■ PROBLEM STATEMENT: Starting at the line below holding "Screen dimensions: 868x489" and stopping at the line holding "Task: Click the Price sort arrows icon", print every line exactly, both ends included, and leave the rest out.

■ RAW DATA:
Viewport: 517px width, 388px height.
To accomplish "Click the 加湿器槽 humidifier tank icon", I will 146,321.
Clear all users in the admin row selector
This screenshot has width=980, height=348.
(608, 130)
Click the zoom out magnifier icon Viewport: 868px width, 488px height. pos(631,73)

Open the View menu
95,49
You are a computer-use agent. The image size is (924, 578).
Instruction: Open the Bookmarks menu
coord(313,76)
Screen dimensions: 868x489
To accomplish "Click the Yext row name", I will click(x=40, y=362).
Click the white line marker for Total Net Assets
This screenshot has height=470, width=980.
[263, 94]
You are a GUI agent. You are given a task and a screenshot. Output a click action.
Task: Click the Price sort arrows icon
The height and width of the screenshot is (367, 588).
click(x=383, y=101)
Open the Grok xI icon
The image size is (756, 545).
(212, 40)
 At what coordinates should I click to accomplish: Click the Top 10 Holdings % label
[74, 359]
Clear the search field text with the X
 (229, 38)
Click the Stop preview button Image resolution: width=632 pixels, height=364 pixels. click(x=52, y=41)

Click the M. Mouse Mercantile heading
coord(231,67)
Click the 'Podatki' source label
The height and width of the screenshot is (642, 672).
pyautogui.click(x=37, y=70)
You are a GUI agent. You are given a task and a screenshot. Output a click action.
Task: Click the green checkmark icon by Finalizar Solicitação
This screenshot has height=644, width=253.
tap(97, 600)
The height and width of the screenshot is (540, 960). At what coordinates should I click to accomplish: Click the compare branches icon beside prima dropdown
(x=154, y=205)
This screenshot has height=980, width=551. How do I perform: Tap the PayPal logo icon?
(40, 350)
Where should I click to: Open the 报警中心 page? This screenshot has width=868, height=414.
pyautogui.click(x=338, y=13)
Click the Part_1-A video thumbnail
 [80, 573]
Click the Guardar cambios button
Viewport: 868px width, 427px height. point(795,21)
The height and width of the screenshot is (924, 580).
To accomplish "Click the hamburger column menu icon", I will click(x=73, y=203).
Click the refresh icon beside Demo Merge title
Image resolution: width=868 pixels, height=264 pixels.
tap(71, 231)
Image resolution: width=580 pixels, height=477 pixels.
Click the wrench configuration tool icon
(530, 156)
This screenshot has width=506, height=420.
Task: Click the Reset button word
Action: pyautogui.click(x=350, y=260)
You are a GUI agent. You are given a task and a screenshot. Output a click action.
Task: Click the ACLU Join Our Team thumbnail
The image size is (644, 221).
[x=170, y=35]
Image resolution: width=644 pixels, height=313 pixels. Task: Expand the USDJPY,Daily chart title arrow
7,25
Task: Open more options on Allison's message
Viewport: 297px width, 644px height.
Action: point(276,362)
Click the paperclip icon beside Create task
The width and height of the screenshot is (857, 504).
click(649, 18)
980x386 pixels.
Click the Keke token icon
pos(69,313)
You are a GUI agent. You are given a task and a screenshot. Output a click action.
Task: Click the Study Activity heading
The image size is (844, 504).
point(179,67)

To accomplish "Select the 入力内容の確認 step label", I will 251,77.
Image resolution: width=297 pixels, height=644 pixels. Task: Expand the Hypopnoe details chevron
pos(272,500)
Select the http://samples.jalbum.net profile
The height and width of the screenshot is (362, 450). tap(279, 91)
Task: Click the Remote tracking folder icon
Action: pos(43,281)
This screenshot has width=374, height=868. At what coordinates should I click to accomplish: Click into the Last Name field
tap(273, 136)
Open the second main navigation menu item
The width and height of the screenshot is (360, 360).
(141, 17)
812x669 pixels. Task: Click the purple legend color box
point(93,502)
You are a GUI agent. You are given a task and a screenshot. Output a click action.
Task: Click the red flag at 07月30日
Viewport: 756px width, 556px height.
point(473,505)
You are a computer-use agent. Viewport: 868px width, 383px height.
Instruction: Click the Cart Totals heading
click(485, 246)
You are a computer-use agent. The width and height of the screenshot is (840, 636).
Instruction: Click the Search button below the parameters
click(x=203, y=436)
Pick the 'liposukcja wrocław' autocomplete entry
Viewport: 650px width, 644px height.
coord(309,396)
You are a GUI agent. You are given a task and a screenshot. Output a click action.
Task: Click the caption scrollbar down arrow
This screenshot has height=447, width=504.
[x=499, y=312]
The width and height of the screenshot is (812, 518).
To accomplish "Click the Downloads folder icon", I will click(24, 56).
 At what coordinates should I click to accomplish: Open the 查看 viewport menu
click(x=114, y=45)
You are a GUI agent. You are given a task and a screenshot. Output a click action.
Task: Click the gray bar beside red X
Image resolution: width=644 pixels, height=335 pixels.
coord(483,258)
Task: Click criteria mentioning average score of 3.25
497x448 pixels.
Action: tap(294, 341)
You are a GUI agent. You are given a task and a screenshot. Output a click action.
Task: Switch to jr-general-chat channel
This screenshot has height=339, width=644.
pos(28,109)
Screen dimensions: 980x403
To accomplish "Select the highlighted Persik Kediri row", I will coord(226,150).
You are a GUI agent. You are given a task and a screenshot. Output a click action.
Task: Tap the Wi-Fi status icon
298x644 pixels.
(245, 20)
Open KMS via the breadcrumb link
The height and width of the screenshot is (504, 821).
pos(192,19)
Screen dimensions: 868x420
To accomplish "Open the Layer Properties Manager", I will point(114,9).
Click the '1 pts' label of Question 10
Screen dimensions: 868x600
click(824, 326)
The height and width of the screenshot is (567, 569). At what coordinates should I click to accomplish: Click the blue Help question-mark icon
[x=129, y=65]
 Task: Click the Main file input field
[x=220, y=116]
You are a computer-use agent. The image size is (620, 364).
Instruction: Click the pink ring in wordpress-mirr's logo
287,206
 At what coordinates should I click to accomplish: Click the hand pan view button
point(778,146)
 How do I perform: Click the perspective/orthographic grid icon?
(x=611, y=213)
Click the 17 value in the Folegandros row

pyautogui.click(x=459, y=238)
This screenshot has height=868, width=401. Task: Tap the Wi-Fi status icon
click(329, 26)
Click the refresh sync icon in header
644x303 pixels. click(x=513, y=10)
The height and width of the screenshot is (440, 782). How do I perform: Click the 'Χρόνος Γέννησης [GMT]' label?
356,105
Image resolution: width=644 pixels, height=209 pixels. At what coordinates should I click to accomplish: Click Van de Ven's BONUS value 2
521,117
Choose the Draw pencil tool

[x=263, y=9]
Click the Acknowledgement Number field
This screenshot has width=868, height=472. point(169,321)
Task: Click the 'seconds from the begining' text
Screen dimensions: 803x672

■ REPLY TO THE TASK:
Screen dimensions: 868x489
To accomplish "Click the Yext row name", I will click(x=40, y=362).
Click the white line marker for Total Net Assets
This screenshot has height=470, width=980.
[263, 94]
You are a GUI agent. You are given a task and a screenshot. Output a click action.
Task: Click the Price sort arrows icon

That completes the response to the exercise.